No dia em que Michael Clark Jr. seria oficialmente adotado, ele fez algo tão simples quanto grandioso: convidou todos os colegas da escola para estarem com ele. E eles foram. Um por um. Com corações de papel nas mãos.
A sala do tribunal, que normalmente lida com histórias difíceis, se encheu de risos, abraços e vozes infantis. Michael, acompanhado dos pais Andrea Melvin e Dave Eaton, estava prestes a ganhar um sobrenome.

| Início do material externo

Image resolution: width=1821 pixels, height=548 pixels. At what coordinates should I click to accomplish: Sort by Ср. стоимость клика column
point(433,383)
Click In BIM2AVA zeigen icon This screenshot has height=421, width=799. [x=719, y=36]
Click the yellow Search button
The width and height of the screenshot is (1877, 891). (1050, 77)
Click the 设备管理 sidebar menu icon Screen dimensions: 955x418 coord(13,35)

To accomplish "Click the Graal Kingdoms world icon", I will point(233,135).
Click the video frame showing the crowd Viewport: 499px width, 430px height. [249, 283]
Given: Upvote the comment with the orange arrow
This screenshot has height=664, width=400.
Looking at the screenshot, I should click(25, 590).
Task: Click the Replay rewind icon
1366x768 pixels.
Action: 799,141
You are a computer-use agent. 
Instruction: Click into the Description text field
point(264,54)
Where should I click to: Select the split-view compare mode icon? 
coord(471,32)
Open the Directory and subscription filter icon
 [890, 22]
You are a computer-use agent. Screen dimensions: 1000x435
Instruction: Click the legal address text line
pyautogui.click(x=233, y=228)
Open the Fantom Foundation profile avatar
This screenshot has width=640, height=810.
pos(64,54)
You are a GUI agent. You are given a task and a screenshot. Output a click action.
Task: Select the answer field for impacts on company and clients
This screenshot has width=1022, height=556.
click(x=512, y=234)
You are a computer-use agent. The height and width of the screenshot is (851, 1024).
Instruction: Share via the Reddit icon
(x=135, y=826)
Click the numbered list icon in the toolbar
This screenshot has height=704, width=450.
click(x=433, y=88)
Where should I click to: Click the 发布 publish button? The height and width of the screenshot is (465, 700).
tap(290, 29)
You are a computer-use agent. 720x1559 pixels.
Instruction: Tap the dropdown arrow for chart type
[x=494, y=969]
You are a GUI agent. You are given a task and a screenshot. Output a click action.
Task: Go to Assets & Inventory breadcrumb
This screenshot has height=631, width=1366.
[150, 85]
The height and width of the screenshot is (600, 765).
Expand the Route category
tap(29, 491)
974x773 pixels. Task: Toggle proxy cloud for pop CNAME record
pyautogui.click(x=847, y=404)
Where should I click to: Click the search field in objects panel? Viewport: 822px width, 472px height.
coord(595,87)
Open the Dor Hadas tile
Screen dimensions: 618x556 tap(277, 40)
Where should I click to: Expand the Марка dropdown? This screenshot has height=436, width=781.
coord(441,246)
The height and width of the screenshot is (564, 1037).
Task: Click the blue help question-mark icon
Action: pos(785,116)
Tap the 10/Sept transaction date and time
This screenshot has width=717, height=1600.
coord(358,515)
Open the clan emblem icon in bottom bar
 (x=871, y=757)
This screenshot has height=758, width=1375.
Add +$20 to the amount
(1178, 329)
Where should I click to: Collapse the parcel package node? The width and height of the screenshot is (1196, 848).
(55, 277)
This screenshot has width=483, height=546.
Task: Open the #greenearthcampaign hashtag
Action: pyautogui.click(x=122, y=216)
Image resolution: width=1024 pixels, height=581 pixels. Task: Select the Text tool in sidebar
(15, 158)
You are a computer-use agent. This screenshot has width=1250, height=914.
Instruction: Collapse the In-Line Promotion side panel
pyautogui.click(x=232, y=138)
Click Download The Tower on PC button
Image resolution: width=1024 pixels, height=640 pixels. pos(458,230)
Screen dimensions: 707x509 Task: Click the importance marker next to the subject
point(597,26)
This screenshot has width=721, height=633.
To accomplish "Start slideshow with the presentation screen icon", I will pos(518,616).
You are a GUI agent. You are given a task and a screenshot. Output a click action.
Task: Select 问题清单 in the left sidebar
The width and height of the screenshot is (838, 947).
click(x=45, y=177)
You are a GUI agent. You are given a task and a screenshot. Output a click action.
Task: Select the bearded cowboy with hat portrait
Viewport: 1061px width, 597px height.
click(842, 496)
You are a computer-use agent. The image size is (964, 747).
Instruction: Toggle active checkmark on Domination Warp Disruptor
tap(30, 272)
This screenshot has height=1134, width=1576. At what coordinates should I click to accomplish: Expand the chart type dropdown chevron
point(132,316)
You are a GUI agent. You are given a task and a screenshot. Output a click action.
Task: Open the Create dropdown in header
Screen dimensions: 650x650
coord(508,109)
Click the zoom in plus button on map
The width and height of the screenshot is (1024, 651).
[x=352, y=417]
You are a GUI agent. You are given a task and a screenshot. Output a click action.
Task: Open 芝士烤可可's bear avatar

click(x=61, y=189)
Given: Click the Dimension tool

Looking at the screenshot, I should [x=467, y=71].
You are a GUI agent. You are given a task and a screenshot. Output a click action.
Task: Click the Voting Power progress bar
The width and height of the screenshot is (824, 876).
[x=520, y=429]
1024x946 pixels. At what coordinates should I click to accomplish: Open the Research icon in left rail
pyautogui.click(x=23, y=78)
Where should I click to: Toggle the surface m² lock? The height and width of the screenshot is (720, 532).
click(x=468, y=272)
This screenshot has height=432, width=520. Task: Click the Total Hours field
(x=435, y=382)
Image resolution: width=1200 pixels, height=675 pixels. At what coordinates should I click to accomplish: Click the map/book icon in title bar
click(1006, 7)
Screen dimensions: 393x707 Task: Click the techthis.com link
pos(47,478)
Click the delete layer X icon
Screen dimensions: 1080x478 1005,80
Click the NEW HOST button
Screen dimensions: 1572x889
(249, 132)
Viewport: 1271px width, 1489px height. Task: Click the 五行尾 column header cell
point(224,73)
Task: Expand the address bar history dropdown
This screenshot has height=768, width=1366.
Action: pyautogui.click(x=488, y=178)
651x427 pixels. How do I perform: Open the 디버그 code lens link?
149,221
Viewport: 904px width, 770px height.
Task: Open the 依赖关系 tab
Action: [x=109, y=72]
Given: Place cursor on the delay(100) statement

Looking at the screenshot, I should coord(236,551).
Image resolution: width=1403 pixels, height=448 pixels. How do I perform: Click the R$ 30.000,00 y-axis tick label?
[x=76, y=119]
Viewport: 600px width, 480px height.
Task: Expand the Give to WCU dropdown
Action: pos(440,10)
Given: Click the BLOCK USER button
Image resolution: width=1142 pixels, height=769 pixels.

Seus coleguinhas do jardim de infância viajaram com a professora para acompanhar o momento. Quando a juíza Patrícia Gardner perguntou por que estavam ali, as respostas vieram direto do coração: “Ele é meu melhor amigo.” “Ele é adorável.”
E então, algo raro aconteceu: “Não há um olho seco neste tribunal hoje”, disse a juíza, emocionada.
Michael foi uma das 37 crianças adotadas naquela audiência no Condado de Kent, em Delaware (EUA). Mas a forma como escolheu viver esse momento — rodeado de afeto, de amizades puras, de apoio coletivo — tocou o mundo inteiro.
A imagem de tantas crianças pequenas segurando corações de papel para apoiar o amigo tornou-se viral.
Um grupo de crianças aprendeu, sem saber, o verdadeiro significado da palavra amor.